Tout comme Clara, grosse émotion en lisant ton texte. Ton cheminement, ce chirurgien, ta maman qui pleure aussi, tout cela m'émeut. Et puis, je ne savais pas qu'on opérait "à vif" les bébés avant 1990... J'aime aussi que Julio nous rappelle que toutes nos cellules ont une mémoire, ça explique cette incompréhension que l'on a parfois face à nos douleurs psychiques.

8. Le mercredi, 12 mars 2014, 21:09 par clem

Les larmes me montent aux yeux...

9. Le jeudi, 13 mars 2014, 18:29 par Oxygène

Tu l'as fait ! Tu es allée au bout de ta recherche et cela a permis cette magnifique avancée pour toutes les femmes de la famille.
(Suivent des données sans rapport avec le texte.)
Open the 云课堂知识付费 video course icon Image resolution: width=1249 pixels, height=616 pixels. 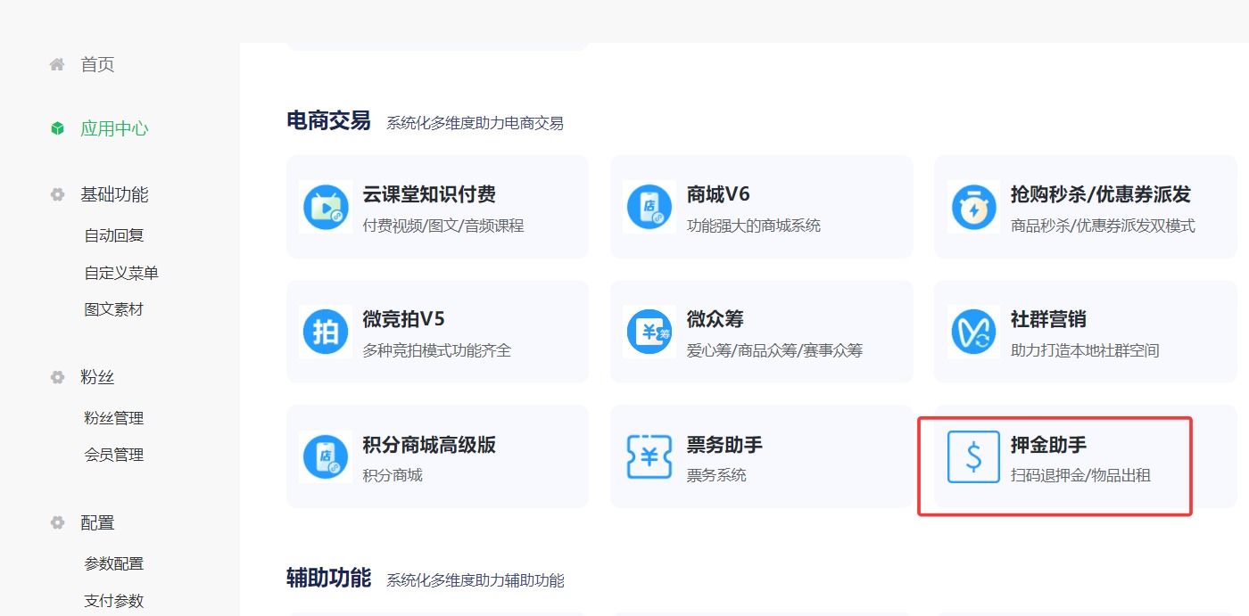point(326,206)
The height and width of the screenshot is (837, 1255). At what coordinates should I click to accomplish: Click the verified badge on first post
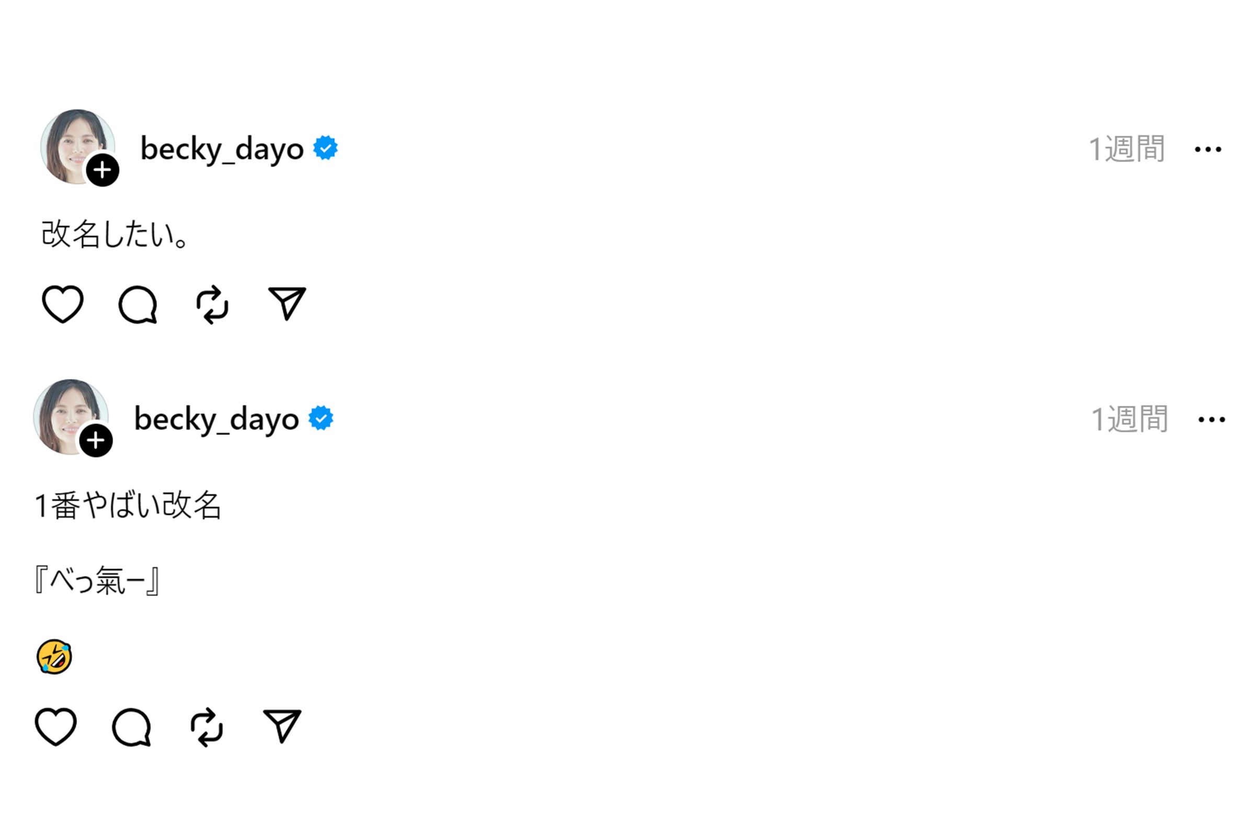[x=325, y=148]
Si ce chirurgien est admirable d'humanité, tu es toi aussi une bien belle personne.

10. Le vendredi, 14 mars 2014, 23:57 par sibelius

Quelle belle page tu nous fais partager Marloute.

11. Le samedi, 15 mars 2014, 13:57 par Marloute

merci à tous pour vos petits mots et vos encouragements ! Ca fait du bien, même si sur le moment ce n'est une démarche facile !

12. Le dimanche, 16 mars 2014, 22:39 par polaroidgirl

je chiale
je chiale
je chiale
raaaah, BRAVO, grmlmlml, les mots me manquent !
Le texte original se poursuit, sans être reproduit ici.